**TASK INSTRUCTIONS**
Please repeat the lines below exactly. Begin with the line containing "You are a computer-use" and go on through the line containing "Instruction: Click the".

**DATA EXTRACTS**
((

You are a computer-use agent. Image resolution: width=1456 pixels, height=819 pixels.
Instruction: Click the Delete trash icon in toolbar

))
((

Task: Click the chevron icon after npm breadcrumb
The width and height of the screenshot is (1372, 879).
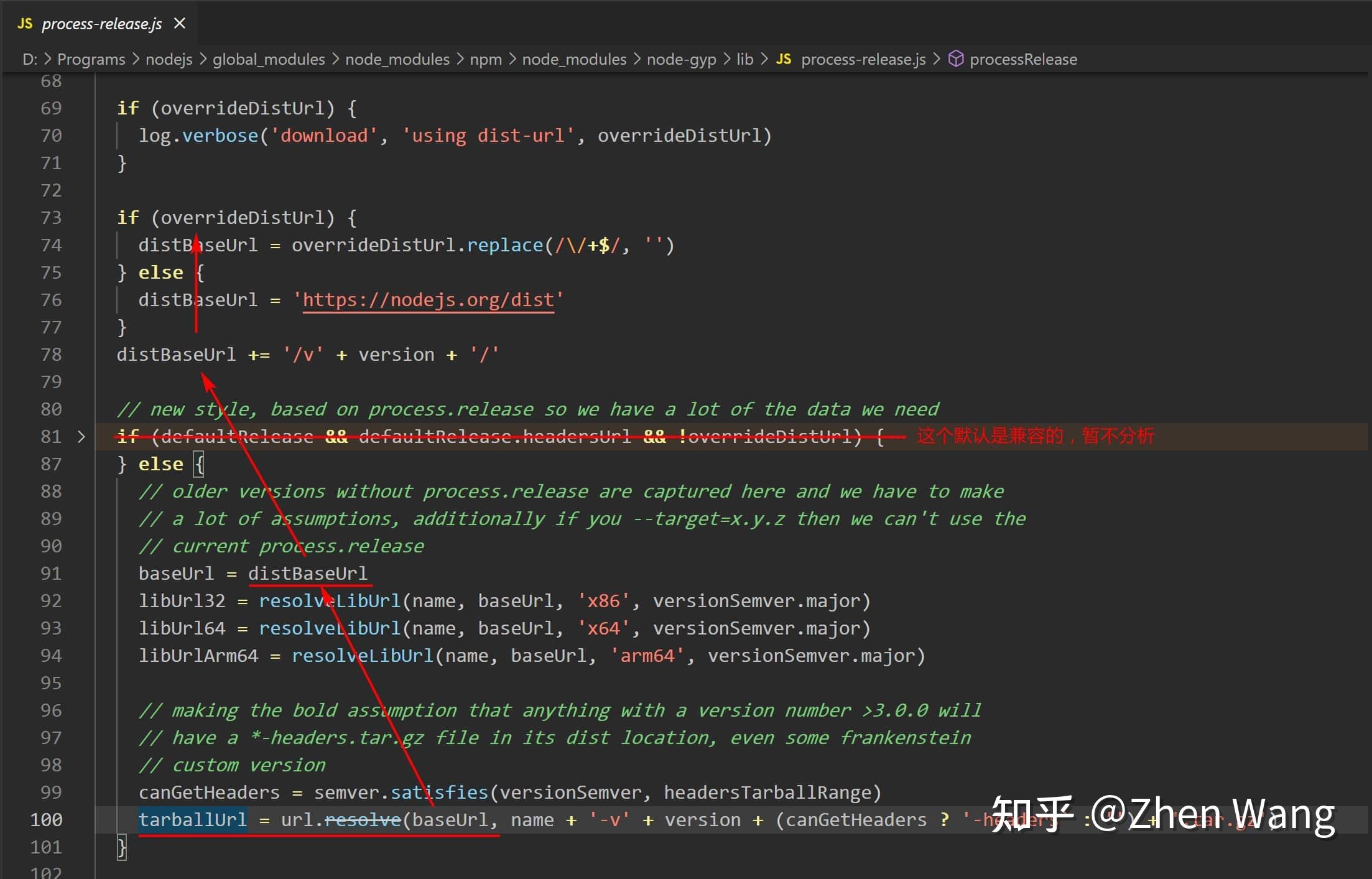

))
((

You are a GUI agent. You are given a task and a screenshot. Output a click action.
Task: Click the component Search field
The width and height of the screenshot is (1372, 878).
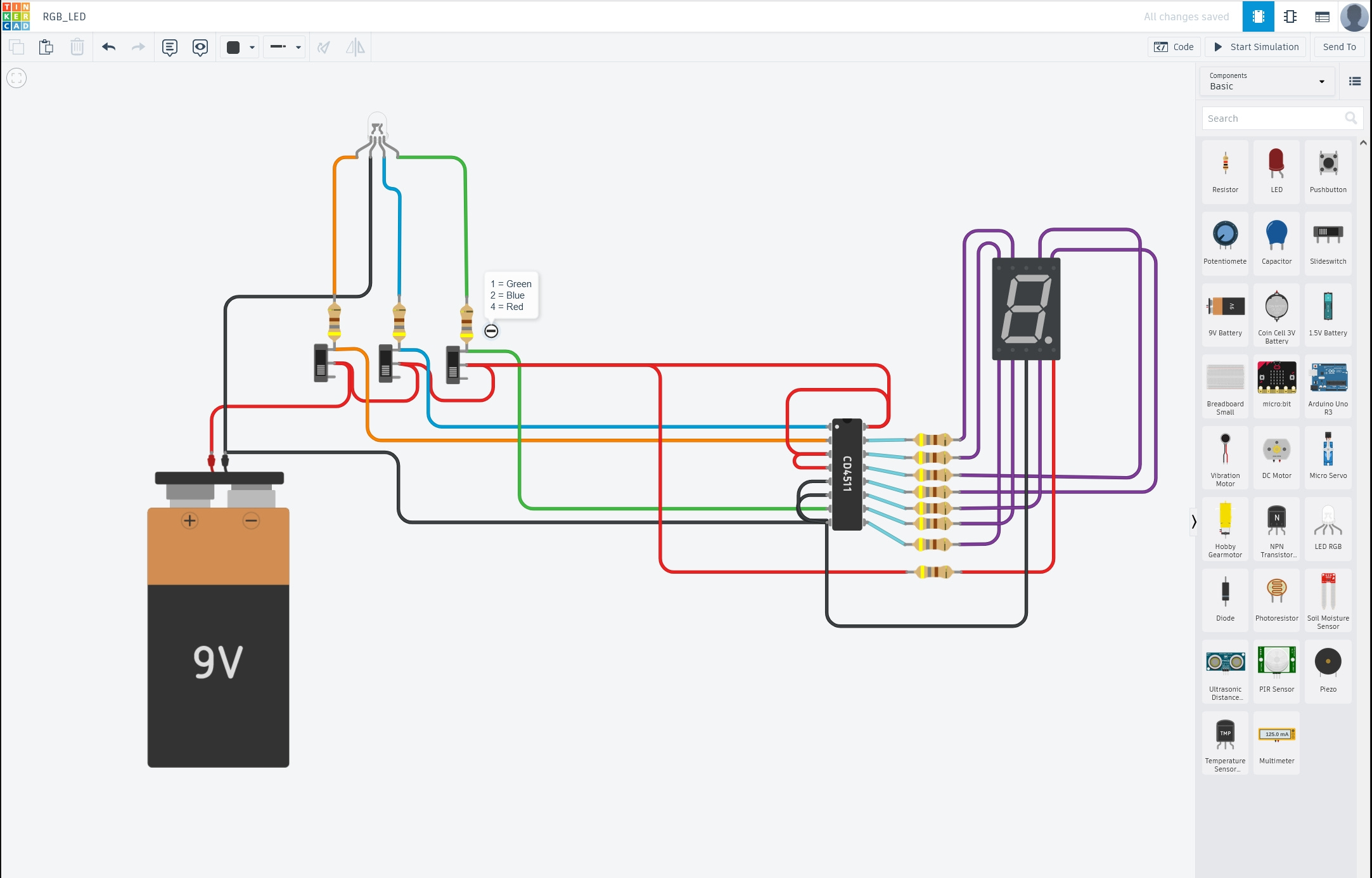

))

**RESPONSE AREA**
You are a computer-use agent. Image resolution: width=1456 pixels, height=819 pixels.
Instruction: Click the Delete trash icon in toolbar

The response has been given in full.